DOES ANYONE receive un-solicited calls from UBER? Is this the new normal?


----------



## DA08 (Mar 18, 2017)

ConverseAnt said:


> Yesterday I received a RANDOM call - - said she was from Uber and my thoughts were...
> 
> WHY IS UBER calling me??
> BUT really I thought THIS HAS TO BE A SCAM!
> ...


 maybe Uber wanted to hear your lovely voice lol. How long have you been driving for Uber


----------



## ConverseAnt (Jul 31, 2018)

DA08 said:


> maybe Uber wanted to hear your lovely voice lol. How long have you been driving for Uber


@DA08 I have the grumpiest voice. More than a couple of years


----------



## The Gift of Fish (Mar 17, 2017)

ConverseAnt said:


> Yesterday I received a RANDOM call - - said she was from Uber and my thoughts were...
> 
> WHY IS UBER calling me??
> BUT really I thought THIS HAS TO BE A SCAM!
> ...


Yes, they have phoned me a few times. I told them that unfortunately I do not offer phone support at the current time but if they'd like to send in an email they can expect a response in 1 to 2 business days.


----------



## DA08 (Mar 18, 2017)

ConverseAnt said:


> @DA08 I have the grumpiest voice. More than a couple of years


And in 2 yrs you never had a call from Uber? 
Mot that they call often but i did have about 3 calls in 2+ yrs of driving


----------



## Who is John Galt? (Sep 28, 2016)

ConverseAnt said:


> Yesterday I received a RANDOM call - - said she was from Uber and my thoughts were...

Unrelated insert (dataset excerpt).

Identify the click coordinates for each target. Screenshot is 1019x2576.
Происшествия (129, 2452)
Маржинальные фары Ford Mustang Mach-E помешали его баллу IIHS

I love these RANDY RANDOM calls. It always surprises me that drivers get suckered in on these calls when the intro is so obvious. "Hi Sugar, what are you wearing?"

I mean it is a dead give away that Über chick is just looking for a free ride home from the Greenlight Hub.

,


----------



## Invisible (Jun 15, 2018)

The only time I received a call from Uber was when they called about an updated address, while I was driving to the Eats customer. Had that a few times, and each call was legit.


----------